Blinken traveled to Japan and South Korea this week along with defense officials to bring attention to the strength of the US’s Asian alliances in response to North Korea’s nuclear agenda and China’s“ coercion and aggression” in the region, the newspaper said.

“A big part of the strategy is approaching our relationship with China from a place of
strength,” White House press secretary Jen Psaki told reporters in Washington on Thursday, according to the report.



The Chinese delegation, led by Yang Jiechi, center, director of the Central Foreign Affairs Commission Office, and Wang Yi, left, China's Foreign Minister.
Pool/AFP via Getty Images

Chinese officials reportedly plan to ask diplomats to reverse punitive policies enacted by the Trump administration. Both sides have lowered expectations for the event amid the tension, and officials have declined to release a joint statement or dine together due to coronavirus concerns.

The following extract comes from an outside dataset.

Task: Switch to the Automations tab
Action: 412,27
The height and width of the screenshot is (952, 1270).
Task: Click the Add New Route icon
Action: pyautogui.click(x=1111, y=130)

The Beijing diplomats are hoping the Biden administration will be easier to deal with and more predictable than the previous government, which antagonized China over trade, technology, human rights, and the COVID-19 pandemic.

“Even if we cannot work things out anytime soon, such exchange of views will help boost trust and dispel misgivings,” Chinese Premier Li Keqiang, the Communist Party leadership’s second highest official, said last week, according to the paper.

The Biden White House has already rejected a Chinese proposal for recurring, annual
discussions between the governments on economic, security and other issues, with a senior official telling the Wall Street Journal the meetings are not the beginning of a “capital-D dialogue.”